If Joe Stevenson wants to earn a hefty fight of the night bonus come Oct. 24th, he should stand and trade away his best punches with Spencer Fisher; we know that's what "The King" is coming in to do. It may prove to be very lucrative, but it could be just as foolish as it is financially tempting.
Although it's been his bread and butter, some claim that Spencer Fisher isn't the most devastating striker in the division. Regardless, everyone knows that this is MMA and on any given day, anyone can split your head in two, leaving your brain in agonizing pain.
This is unlikely to happen to either fighter, considering Joe "Daddy" has never been finished by strikes and Fisher has one TKO loss in 27 fights.
In spite of the past of each fighter, Stevenson may want to bring into consideration his game plan against Nate Diaz. Stevenson needs to be the one controlling this fight in the clinch and on the ground if he wants to walk away with another victory on his road towards another chance at the title.
Fisher might want to mix in his style with the game plan of Diego Sanchez while he fought Stevenson. He could use his array of striking assets to keep Stevenson at bay with continuous movement and if the opportunity presents itself, score a take down and patiently search for a submission.
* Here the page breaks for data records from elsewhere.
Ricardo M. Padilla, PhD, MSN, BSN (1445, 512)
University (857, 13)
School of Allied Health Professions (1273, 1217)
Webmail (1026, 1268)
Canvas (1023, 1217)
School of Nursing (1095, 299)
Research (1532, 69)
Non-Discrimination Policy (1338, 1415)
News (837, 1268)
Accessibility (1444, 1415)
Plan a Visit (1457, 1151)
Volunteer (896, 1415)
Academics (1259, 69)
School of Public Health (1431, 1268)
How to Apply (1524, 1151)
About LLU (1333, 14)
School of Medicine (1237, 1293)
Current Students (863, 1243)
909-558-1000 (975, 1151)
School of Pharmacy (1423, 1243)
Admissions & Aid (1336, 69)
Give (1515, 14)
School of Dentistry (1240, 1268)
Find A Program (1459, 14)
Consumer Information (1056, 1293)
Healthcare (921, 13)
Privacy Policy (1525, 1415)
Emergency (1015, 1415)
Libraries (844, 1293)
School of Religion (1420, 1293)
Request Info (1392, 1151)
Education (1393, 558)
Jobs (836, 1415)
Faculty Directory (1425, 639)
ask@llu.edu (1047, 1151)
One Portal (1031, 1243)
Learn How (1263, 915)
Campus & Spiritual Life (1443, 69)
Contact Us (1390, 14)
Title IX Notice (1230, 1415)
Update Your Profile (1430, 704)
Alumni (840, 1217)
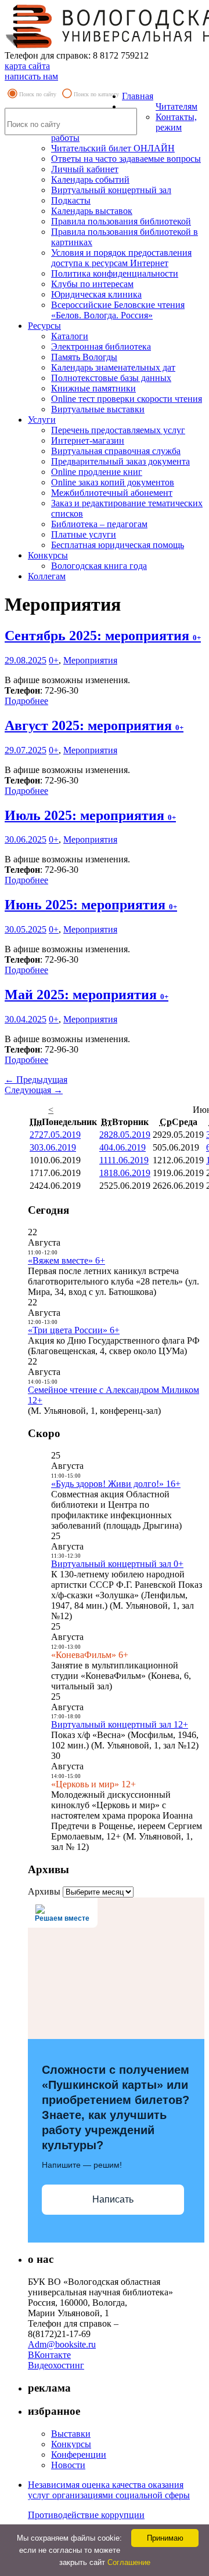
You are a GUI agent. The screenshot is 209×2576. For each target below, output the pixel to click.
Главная (137, 96)
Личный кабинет (84, 169)
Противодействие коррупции (86, 2515)
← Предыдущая (36, 1079)
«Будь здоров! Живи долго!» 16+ (116, 1484)
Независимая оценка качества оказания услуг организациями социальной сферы (109, 2490)
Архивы (44, 1891)
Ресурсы (44, 326)
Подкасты (71, 200)
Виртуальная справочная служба (116, 451)
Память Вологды (84, 357)
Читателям (176, 106)
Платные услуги (83, 534)
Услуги (42, 420)
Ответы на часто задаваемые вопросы (126, 159)
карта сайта (27, 66)
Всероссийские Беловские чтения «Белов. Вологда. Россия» (118, 310)
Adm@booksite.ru (62, 2344)
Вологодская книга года (99, 566)
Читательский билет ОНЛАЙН (113, 148)
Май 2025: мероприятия (86, 994)
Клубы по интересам (92, 284)
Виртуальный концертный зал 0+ (117, 1564)
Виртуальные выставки (98, 409)
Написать (113, 2199)
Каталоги (69, 336)
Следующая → (34, 1090)
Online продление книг (96, 472)
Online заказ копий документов (112, 482)
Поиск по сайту (37, 94)
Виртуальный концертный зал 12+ (119, 1724)
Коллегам (47, 576)
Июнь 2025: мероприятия (91, 904)
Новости (68, 2465)
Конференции (78, 2454)
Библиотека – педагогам (99, 524)
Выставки (71, 2434)
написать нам (31, 76)
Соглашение (128, 2562)
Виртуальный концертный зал (111, 190)
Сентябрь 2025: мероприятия (103, 635)
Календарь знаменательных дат (113, 367)
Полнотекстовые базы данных (111, 378)
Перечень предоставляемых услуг (118, 430)
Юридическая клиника (96, 294)
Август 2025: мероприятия (94, 725)
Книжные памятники (93, 388)
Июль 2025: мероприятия (90, 815)
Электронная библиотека (101, 346)
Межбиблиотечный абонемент (111, 493)
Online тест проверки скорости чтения (126, 399)
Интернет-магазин (87, 440)
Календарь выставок (91, 211)
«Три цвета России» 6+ (74, 1330)
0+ (54, 660)
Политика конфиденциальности (114, 273)
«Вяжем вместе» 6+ (66, 1260)
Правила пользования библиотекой (121, 221)
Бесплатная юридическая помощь (117, 545)
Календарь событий (90, 179)
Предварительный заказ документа (120, 461)
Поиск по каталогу (96, 94)
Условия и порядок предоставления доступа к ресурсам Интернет (121, 258)
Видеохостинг (56, 2365)
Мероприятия (90, 660)
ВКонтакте (49, 2355)
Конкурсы (48, 555)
With the relentless pace that Fisher tends to set, mixed in with a versatile striking background in Muay Thai, Stevenson may have to bide his time in search of a take down, as well as in the chess battle we call Jiu Jitsu. Fisher is a true all-around fighter that has the ability to escape or finish from any position.
On the other hand, if Stevenson shows too much restraint, this fight may very well fall into the lap of the judges. On paper, it would appear that each fighter has a 50/50 chance in taking this win via decision.
This fight comes down to who goes in with the better game plan and the win will go to the fighter who can exploit the other's weaknesses.
Words like these become cliche when two skilled fighters duel it out with different styles, yet neither one has a clear-cut advantage.
Joe Stevenson and Spencer Fisher are about head-to-head in the thick fog of potential contenders inside the lightweight division. A victory could leave either fighter one or two fights away from a title shot, the loser will fade deeper into the midst.
Finally, words of advice courtesy of Sun Tzu's, The Art of War:
"In conflict, straightforward actions generally lead to engagement, surprising actions generally lead to victory."